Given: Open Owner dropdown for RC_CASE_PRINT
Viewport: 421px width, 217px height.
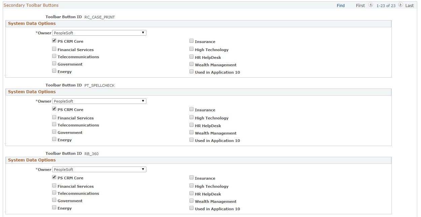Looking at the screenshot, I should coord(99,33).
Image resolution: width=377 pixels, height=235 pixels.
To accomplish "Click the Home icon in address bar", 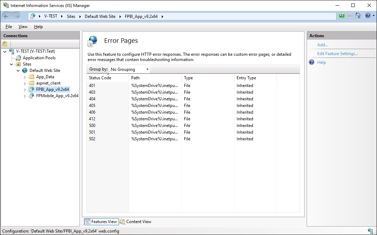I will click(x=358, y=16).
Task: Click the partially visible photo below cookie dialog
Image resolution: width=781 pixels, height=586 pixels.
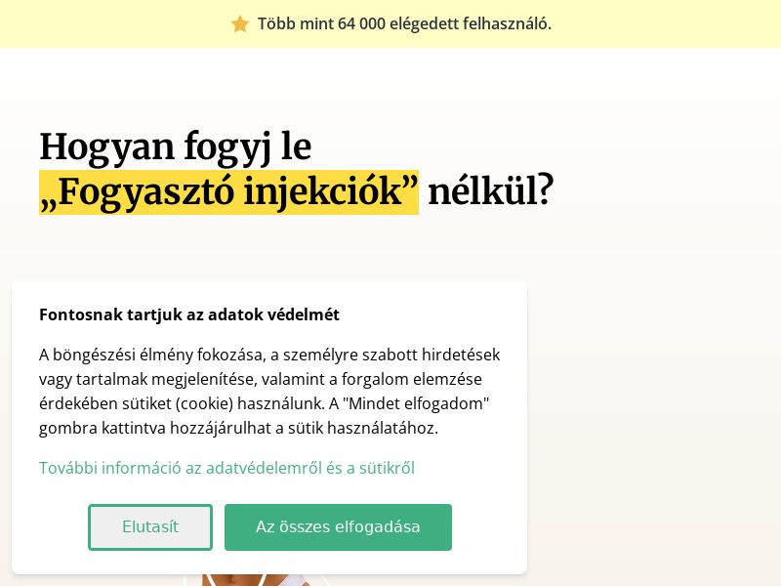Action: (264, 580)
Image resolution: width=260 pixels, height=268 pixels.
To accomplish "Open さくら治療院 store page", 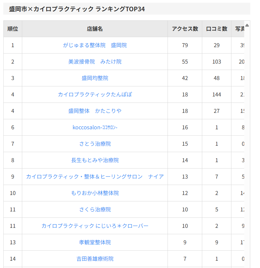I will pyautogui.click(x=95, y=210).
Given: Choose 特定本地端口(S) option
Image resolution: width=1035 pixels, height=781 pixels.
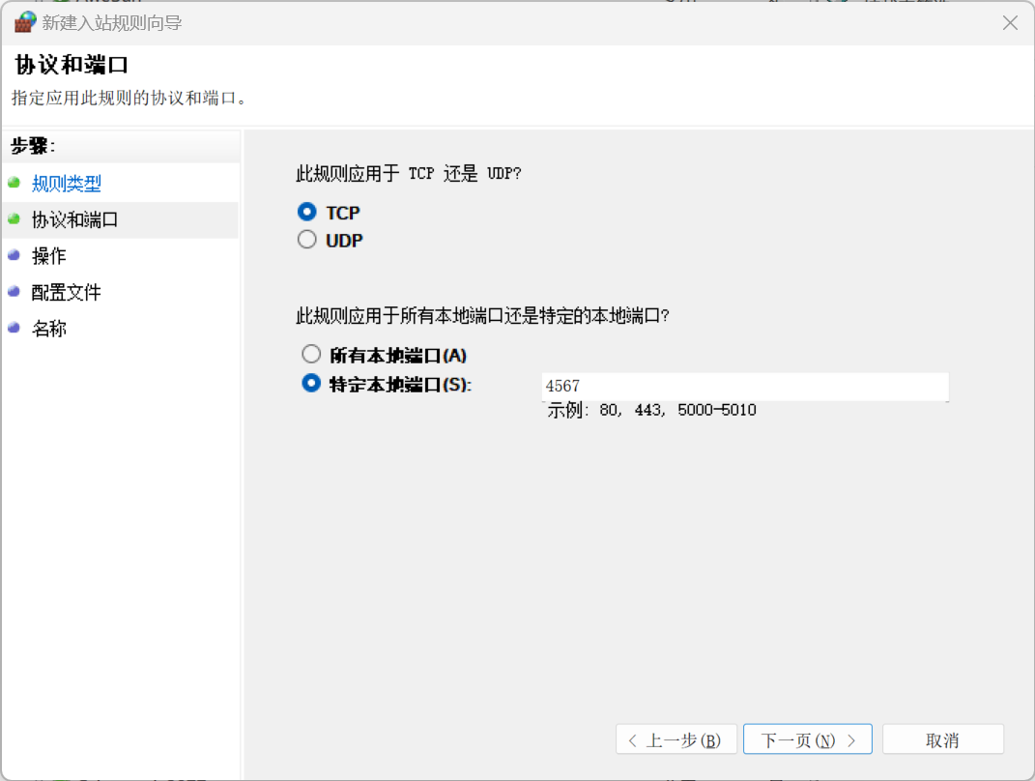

## WORK TO BE COMPLETED
Read each line of the data and count the ones that include "Given", answering with the number alone.

## SOLUTION FOR THIS PROBLEM
2